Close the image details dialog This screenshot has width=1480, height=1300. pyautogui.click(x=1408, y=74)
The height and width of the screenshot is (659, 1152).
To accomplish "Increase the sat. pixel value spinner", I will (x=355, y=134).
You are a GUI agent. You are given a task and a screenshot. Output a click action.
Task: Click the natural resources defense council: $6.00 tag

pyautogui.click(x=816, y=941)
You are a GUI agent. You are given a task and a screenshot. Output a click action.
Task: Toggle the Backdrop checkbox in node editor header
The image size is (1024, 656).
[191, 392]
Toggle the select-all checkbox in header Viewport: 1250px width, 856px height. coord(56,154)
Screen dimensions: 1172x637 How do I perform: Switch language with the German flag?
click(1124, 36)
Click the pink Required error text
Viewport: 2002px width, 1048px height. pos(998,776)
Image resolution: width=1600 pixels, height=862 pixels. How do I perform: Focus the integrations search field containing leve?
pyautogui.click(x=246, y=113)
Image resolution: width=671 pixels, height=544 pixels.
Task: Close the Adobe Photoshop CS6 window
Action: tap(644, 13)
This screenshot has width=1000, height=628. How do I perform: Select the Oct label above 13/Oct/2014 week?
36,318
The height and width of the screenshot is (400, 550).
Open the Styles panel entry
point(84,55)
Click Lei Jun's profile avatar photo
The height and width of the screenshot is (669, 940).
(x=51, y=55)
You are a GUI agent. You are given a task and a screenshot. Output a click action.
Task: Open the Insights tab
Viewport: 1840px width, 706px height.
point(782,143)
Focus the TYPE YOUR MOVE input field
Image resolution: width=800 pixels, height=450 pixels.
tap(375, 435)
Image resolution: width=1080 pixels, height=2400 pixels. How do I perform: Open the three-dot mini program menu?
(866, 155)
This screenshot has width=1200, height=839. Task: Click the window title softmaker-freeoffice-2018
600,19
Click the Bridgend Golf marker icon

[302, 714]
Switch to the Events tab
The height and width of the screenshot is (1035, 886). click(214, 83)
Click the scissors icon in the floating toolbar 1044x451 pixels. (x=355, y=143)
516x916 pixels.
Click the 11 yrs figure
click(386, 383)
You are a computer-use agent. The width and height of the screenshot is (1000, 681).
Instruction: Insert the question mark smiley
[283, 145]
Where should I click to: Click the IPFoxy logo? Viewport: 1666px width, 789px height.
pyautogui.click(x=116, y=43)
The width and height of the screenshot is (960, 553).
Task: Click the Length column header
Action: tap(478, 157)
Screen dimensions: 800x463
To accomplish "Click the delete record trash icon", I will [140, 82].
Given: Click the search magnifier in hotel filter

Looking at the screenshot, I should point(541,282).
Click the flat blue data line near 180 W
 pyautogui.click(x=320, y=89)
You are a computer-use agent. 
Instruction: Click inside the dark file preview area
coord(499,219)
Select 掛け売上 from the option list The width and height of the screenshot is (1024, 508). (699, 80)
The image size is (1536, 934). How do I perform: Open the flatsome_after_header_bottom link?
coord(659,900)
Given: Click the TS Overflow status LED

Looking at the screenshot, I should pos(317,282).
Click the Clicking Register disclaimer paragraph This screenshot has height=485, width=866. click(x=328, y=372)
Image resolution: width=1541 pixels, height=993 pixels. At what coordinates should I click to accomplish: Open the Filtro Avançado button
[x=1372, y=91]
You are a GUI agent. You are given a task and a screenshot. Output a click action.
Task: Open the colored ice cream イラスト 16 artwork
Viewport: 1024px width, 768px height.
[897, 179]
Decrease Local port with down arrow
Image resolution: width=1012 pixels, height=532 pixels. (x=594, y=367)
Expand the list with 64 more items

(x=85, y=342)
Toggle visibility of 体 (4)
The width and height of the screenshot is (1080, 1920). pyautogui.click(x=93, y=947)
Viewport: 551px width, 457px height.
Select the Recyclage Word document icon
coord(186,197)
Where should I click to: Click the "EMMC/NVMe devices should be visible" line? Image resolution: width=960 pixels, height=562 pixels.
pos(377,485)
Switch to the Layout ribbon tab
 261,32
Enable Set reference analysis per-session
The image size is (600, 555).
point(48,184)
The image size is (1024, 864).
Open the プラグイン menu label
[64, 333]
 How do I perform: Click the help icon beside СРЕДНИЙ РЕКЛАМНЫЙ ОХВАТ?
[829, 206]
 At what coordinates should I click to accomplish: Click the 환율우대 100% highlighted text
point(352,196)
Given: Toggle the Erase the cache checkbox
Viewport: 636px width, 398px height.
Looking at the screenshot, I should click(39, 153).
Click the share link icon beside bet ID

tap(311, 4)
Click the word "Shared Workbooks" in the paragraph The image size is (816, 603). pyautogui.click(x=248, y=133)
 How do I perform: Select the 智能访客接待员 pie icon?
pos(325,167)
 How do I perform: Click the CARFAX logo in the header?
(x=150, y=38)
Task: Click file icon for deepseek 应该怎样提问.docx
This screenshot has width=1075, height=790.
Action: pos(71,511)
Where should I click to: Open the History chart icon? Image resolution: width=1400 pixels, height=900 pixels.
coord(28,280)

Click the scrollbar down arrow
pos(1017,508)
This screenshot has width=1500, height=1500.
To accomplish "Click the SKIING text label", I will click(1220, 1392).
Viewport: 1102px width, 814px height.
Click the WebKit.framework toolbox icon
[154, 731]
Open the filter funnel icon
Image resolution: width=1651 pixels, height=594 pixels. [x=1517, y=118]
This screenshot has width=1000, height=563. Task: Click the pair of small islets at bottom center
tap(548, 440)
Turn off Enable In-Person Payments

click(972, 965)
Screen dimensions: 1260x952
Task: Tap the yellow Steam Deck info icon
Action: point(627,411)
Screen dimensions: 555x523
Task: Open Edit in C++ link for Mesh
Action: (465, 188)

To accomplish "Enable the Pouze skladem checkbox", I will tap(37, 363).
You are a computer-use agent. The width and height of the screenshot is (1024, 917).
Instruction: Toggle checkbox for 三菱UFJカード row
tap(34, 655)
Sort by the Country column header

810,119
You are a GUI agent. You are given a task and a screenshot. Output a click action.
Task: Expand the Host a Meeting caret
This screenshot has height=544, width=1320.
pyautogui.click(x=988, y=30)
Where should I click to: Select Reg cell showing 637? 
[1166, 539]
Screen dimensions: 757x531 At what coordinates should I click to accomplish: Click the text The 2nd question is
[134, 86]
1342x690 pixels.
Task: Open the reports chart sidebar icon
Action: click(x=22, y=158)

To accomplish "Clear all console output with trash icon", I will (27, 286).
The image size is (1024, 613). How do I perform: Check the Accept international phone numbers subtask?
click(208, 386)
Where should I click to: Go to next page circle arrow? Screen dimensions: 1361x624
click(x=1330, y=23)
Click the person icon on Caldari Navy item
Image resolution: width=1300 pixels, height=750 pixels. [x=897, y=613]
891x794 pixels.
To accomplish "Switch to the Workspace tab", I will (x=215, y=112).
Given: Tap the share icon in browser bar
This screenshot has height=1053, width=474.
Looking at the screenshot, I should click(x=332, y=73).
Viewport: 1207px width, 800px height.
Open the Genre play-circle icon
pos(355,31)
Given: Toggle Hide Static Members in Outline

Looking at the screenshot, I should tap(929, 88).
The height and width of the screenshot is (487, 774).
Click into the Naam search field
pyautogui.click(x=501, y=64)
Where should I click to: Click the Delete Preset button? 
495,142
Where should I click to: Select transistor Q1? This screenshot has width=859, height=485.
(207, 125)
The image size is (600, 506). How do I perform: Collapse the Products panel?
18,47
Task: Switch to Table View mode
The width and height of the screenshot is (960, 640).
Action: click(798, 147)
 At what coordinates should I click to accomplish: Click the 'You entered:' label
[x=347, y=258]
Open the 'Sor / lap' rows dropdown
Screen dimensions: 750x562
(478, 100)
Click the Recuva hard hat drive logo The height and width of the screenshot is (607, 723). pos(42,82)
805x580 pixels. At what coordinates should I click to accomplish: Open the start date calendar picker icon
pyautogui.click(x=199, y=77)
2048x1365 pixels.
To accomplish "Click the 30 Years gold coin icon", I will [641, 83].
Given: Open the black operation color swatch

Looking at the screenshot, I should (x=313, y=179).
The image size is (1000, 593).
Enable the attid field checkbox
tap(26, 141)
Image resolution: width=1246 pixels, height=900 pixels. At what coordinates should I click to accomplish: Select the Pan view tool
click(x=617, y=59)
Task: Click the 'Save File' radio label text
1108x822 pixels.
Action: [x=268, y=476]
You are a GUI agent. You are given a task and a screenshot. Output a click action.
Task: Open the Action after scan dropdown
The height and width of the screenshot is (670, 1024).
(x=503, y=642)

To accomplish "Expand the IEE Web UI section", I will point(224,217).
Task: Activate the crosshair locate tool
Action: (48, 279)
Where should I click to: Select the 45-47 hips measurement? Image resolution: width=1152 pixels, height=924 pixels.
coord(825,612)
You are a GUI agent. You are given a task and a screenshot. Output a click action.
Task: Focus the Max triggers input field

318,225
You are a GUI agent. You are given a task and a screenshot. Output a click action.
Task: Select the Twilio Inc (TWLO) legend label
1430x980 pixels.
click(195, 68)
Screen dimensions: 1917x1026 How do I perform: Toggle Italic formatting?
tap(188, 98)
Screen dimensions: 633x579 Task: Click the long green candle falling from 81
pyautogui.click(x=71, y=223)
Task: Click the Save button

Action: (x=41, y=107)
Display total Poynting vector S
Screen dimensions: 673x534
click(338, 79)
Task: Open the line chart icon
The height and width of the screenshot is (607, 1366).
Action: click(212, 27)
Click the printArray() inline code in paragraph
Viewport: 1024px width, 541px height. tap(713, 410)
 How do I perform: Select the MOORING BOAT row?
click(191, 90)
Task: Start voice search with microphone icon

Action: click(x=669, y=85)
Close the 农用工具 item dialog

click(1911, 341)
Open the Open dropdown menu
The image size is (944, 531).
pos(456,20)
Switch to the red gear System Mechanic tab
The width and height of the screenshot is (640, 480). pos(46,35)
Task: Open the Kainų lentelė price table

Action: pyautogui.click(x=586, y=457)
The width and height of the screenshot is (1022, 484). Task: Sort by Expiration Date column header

......

What to work on -> The line containing "Focus the TYPE YOUR MOVE input field" marks the end. Please print exactly every line from the top of the data to it, both included, and nothing more.

Finished task ->
Close the image details dialog This screenshot has width=1480, height=1300. pyautogui.click(x=1408, y=74)
The height and width of the screenshot is (659, 1152).
To accomplish "Increase the sat. pixel value spinner", I will (x=355, y=134).
You are a GUI agent. You are given a task and a screenshot. Output a click action.
Task: Click the natural resources defense council: $6.00 tag

pyautogui.click(x=816, y=941)
You are a GUI agent. You are given a task and a screenshot. Output a click action.
Task: Toggle the Backdrop checkbox in node editor header
The image size is (1024, 656).
[191, 392]
Toggle the select-all checkbox in header Viewport: 1250px width, 856px height. coord(56,154)
Screen dimensions: 1172x637 How do I perform: Switch language with the German flag?
click(1124, 36)
Click the pink Required error text
Viewport: 2002px width, 1048px height. pos(998,776)
Image resolution: width=1600 pixels, height=862 pixels. How do I perform: Focus the integrations search field containing leve?
pyautogui.click(x=246, y=113)
Image resolution: width=671 pixels, height=544 pixels.
Task: Close the Adobe Photoshop CS6 window
Action: tap(644, 13)
This screenshot has width=1000, height=628. How do I perform: Select the Oct label above 13/Oct/2014 week?
36,318
The height and width of the screenshot is (400, 550).
Open the Styles panel entry
point(84,55)
Click Lei Jun's profile avatar photo
The height and width of the screenshot is (669, 940).
(x=51, y=55)
You are a GUI agent. You are given a task and a screenshot. Output a click action.
Task: Open the Insights tab
Viewport: 1840px width, 706px height.
point(782,143)
Focus the TYPE YOUR MOVE input field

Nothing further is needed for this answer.